(PAGE EXCERPT)

The Trump administration has a new argument for dismantling the social safety net: It worked.

Republicans for years have proclaimed the federal government’s decades-old War on Poverty a failure.

“Americans are no better off today than they were before the War on Poverty began in 1964,” House Speaker Paul D. Ryan (R-Wis.) wrote in his 2016 plan to dramatically scale back the federal safety net.

Now the Trump administration is pitching a new message on anti-poverty programs, saying efforts that Republicans had long condemned as ineffective have already worked.

The White House in a report this week declared the War on Poverty “largely over and a success,” arguing that few Americans are truly poor — only about 3 percent of the population — and that the booming economy is the best path upward for those who remain in poverty.

“Over the past 54 years since President Lyndon B. Johnson’s declaration of a War on Poverty, federal spending on welfare programs targeting low-income households has grown dramatically, contributing to a substantial reduction in material hardship,” the White House Council of Economic Advisers wrote, saying that poverty had fallen by 90 percent since the programs began.

“None of these statistics is intended to deny the ways in which millions of Americans sometimes struggle to make ends meet,” the economic advisers wrote, but “the vast majority of Americans are able to meet their basic human needs.”

The report is the latest in a string of Trump administration efforts to argue that poverty is a diminishing problem in the United States. U.S. Ambassador to the United Nations Nikki Haley said last month that no more than 250,000 Americans are in “extreme poverty,” denouncing a United Nations report saying 18.5 million Americans suffer extreme impoverishment.

(End PAGE EXCERPT)

PROBLEM SET ->
- a) Print the passage of the War on Poverty article from "Republicans for years" down to "federal safety net.", keeping every word unchanged.
- b) Answer these questions using the War on Poverty article.
(i) In what year did the War on Poverty begin, according to the Paul D. Ryan quotation?
(ii) What share of the population does the White House report say is truly poor?
(iii) How many Americans did the United Nations report say suffer extreme impoverishment?
- c) Go on with the War on Poverty article, starting after its last sentence.

(EXTRACTED MATERIAL)

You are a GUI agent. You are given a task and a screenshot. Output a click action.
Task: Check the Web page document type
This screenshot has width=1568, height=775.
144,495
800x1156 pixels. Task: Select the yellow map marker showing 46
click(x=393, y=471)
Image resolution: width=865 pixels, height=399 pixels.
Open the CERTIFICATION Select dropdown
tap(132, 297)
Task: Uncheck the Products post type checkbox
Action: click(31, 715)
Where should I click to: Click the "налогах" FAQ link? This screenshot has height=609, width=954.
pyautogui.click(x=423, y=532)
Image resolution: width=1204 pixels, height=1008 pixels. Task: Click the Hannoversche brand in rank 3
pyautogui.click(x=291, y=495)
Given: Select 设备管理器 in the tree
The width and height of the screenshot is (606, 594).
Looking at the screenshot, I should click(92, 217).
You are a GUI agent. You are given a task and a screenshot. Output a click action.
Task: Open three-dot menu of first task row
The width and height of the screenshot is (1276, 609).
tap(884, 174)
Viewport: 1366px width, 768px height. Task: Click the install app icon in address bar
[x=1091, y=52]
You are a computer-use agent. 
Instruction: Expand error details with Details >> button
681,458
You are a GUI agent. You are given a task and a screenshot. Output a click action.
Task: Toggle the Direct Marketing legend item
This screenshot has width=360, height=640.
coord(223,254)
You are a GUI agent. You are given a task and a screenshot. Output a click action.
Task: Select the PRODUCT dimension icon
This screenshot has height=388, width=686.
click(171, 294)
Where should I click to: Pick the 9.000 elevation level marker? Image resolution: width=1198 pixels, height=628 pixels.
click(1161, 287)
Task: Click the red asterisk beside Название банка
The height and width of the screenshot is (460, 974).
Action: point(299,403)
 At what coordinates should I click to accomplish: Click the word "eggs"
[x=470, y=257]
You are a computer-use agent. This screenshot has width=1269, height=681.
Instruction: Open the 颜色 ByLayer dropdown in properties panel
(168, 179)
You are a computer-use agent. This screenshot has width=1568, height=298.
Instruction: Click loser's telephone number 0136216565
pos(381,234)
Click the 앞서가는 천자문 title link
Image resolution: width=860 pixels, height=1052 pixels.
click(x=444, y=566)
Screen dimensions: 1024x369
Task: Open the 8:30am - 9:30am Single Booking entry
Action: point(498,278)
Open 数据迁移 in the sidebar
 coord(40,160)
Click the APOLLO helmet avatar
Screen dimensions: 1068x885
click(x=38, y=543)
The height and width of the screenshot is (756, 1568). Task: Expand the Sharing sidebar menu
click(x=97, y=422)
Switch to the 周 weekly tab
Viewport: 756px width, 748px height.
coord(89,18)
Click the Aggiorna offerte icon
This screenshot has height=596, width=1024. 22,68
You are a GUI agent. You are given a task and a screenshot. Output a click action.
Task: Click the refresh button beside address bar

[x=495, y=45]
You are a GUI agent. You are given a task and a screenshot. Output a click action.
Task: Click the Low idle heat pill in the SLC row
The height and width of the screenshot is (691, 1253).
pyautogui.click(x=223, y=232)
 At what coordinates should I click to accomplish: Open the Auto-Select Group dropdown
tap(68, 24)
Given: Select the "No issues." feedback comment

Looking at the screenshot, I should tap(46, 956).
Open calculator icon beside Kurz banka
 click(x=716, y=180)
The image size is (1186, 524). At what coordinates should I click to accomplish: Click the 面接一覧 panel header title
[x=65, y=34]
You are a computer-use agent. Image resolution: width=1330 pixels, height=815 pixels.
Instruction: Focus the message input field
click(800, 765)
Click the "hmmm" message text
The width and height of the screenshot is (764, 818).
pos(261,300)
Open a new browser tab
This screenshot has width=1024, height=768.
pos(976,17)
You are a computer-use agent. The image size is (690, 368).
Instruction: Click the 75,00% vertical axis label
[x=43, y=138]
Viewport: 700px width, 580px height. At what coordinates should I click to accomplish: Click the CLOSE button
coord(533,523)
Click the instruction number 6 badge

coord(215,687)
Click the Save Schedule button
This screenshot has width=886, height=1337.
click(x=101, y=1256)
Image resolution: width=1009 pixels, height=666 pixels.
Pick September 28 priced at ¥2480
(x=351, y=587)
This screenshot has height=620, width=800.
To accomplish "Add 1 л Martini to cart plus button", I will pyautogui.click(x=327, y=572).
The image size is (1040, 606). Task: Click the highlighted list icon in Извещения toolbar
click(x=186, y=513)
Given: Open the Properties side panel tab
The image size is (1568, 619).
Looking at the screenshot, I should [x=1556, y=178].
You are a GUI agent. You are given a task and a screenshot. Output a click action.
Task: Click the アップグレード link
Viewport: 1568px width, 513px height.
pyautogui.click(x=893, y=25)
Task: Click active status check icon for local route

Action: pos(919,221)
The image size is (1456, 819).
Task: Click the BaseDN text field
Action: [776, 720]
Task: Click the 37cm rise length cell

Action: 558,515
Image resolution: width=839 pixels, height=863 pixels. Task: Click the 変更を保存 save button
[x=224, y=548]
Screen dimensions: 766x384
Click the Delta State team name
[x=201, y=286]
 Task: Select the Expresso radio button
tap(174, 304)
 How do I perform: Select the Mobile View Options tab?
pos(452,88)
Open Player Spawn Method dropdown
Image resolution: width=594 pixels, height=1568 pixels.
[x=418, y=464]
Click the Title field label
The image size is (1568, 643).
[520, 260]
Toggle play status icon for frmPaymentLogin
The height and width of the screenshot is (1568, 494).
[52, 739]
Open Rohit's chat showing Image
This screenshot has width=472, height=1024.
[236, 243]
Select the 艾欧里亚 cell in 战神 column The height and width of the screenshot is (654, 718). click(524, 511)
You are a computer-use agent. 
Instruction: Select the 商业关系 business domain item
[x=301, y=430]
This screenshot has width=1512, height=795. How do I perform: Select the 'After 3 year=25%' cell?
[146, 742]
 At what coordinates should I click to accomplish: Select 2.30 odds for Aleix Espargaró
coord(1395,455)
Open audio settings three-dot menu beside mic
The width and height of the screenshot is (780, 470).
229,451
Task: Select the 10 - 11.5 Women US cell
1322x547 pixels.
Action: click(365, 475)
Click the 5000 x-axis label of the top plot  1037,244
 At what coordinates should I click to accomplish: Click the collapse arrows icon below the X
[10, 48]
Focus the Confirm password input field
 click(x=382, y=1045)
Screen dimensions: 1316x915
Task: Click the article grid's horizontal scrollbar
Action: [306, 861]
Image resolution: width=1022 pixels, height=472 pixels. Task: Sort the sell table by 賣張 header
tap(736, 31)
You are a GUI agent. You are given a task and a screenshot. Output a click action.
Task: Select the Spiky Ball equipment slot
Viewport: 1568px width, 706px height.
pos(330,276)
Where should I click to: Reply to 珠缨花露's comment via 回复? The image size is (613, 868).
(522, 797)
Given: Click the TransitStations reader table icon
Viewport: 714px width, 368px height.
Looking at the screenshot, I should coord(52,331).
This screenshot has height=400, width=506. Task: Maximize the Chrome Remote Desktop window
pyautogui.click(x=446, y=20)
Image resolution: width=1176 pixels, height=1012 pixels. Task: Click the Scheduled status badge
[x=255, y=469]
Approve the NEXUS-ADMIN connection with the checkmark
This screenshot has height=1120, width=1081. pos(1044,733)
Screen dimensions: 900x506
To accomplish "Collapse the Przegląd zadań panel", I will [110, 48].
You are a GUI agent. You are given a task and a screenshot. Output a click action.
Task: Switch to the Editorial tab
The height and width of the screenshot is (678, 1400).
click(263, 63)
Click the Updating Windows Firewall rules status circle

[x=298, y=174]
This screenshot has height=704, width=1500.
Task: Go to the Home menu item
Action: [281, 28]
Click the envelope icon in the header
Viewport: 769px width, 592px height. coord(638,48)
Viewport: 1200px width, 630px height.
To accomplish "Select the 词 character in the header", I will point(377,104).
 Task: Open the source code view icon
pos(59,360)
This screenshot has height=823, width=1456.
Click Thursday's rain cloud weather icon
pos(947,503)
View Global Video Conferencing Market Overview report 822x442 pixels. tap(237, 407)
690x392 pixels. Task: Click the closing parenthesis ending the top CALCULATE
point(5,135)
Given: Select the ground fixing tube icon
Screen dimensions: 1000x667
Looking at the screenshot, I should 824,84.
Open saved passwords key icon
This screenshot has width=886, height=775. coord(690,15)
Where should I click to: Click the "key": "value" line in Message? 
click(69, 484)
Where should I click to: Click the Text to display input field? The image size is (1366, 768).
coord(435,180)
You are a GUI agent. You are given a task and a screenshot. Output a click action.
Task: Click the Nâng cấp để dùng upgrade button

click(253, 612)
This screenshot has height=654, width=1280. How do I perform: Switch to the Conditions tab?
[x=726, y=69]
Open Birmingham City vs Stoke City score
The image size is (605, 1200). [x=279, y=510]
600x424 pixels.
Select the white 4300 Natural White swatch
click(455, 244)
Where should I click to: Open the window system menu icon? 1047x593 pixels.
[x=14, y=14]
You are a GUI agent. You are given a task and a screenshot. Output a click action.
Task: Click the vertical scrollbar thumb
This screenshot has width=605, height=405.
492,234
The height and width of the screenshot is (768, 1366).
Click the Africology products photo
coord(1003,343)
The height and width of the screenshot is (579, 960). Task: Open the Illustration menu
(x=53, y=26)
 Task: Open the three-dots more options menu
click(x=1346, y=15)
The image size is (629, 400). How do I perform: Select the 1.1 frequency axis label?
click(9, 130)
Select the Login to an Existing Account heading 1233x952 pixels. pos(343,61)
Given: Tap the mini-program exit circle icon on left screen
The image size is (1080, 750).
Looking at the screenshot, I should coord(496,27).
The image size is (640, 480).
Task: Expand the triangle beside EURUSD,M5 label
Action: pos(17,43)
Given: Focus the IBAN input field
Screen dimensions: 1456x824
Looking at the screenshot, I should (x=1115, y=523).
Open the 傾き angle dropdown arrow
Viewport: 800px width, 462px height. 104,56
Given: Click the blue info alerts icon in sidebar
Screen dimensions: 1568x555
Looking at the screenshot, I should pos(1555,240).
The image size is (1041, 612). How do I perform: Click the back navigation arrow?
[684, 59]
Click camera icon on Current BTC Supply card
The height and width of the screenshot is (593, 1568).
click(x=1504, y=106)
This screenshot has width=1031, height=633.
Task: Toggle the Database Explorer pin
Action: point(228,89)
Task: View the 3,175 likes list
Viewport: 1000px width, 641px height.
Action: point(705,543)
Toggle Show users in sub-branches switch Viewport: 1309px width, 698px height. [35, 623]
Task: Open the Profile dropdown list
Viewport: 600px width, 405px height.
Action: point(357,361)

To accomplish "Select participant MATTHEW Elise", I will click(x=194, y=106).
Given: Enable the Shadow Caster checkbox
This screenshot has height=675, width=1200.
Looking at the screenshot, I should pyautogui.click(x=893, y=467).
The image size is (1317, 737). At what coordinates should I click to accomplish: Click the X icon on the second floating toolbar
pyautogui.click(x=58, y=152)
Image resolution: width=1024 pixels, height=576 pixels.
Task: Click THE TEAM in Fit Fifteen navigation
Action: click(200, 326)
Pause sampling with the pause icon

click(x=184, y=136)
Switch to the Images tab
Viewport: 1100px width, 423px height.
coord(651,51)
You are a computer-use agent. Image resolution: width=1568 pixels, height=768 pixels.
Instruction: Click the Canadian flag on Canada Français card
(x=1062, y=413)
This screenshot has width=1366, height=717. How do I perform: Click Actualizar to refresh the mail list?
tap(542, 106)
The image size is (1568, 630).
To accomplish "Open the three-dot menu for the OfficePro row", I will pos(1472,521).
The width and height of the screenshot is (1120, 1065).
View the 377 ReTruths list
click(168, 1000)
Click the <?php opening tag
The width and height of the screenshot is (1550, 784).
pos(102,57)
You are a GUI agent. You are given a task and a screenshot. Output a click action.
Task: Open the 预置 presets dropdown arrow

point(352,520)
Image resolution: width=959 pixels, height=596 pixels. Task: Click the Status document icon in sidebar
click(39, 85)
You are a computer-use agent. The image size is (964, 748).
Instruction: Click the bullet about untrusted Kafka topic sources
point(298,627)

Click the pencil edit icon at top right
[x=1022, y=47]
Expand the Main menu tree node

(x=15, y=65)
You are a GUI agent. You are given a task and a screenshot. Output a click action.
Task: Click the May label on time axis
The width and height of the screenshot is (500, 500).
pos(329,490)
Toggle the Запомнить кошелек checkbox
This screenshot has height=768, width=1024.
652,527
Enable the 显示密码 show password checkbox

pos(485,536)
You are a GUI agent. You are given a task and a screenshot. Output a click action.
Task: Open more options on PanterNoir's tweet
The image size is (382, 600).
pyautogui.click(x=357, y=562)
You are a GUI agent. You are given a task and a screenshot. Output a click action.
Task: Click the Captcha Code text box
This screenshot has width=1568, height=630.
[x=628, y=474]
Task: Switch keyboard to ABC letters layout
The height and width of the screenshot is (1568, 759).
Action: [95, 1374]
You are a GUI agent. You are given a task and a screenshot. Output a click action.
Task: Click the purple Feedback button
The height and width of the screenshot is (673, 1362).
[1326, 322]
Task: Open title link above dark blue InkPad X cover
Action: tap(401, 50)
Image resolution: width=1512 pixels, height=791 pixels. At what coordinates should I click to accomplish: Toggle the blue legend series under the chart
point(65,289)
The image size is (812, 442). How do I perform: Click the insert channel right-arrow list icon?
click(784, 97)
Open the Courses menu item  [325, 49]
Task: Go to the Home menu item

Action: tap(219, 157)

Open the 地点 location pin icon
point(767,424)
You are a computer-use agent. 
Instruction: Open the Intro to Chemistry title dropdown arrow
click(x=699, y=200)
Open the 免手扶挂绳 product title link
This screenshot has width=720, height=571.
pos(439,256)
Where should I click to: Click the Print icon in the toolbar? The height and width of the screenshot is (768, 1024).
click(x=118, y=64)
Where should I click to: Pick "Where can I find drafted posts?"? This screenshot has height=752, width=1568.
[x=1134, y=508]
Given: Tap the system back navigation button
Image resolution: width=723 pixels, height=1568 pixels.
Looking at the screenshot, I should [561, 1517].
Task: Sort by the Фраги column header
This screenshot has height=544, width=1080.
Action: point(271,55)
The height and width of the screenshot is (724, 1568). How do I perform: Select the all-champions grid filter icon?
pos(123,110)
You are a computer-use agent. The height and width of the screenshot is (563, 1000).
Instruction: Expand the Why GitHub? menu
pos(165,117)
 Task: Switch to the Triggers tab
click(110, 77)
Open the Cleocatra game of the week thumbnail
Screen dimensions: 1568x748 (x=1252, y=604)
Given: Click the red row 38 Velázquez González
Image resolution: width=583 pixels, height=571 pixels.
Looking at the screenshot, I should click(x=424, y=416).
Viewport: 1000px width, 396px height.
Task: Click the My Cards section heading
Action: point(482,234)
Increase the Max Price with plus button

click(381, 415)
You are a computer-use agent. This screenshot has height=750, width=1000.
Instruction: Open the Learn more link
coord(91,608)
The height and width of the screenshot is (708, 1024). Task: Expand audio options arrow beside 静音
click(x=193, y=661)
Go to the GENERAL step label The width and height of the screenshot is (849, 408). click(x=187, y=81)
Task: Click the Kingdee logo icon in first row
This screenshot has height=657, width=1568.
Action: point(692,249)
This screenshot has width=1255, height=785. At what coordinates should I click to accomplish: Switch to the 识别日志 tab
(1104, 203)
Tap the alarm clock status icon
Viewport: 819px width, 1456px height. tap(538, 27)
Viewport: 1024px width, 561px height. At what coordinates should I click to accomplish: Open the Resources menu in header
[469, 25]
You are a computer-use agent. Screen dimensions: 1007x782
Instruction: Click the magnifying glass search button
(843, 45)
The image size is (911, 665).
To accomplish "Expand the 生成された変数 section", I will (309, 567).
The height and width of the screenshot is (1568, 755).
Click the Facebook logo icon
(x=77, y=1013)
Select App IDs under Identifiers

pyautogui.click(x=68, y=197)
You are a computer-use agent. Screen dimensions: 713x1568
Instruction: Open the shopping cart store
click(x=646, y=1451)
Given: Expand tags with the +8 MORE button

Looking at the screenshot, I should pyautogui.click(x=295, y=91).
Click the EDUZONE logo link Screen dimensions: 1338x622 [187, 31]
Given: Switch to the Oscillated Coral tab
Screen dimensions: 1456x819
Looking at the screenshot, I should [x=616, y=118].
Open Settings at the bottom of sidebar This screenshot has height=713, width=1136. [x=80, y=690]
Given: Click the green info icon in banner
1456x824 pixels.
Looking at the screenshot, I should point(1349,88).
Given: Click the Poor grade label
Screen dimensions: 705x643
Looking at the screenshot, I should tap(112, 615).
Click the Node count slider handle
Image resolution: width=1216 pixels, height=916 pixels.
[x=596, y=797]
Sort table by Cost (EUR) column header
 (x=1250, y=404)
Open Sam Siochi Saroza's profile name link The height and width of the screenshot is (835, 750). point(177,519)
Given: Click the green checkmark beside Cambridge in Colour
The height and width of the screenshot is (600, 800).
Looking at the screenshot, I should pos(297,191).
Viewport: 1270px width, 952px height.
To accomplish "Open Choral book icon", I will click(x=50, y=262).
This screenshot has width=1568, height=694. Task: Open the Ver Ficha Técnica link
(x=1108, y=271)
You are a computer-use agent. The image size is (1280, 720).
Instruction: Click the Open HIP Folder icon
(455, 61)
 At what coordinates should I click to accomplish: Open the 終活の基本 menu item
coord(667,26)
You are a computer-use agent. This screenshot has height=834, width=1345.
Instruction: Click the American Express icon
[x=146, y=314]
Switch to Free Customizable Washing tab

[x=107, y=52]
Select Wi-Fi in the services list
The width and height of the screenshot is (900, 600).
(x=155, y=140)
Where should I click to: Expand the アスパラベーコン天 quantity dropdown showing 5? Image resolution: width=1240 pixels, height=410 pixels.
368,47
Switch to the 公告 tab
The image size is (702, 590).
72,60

(End EXTRACTED MATERIAL)

EXERCISE RESULTS ->
- a)
Republicans for years have proclaimed the federal government’s decades-old War on Poverty a failure.

“Americans are no better off today than they were before the War on Poverty began in 1964,” House Speaker Paul D. Ryan (R-Wis.) wrote in his 2016 plan to dramatically scale back the federal safety net.

- b)
(i) 1964
(ii) About 3 percent
(iii) 18.5 million

- c)
And the report marks a departure from decades of GOP rhetoric, party veterans say.

“We argued over dollar figures and whether people had to work or not. We never argued over the fact we had a problem,” said Jane Calderwood, who served as chief of staff to Olympia Snowe when the Maine Republican was in Congress. “I can’t remember Republicans ever saying, ‘We’ve defeated poverty and can just move on now.’ ”

The new messaging comes as the White House and Republicans in Congress pursue their long-held goal of adding work requirements for recipients of food stamps, Medicaid and housing subsidies. At a time of low unemployment and high job vacancies, able-bodied enrollees in federal assistance programs can best escape poverty by getting jobs, Republicans say.

Critics contend that White House officials and other Republicans are massively understating the scope of American poverty, saying GOP plans to impose work requirements will hurt the most vulnerable beneficiaries of social programs.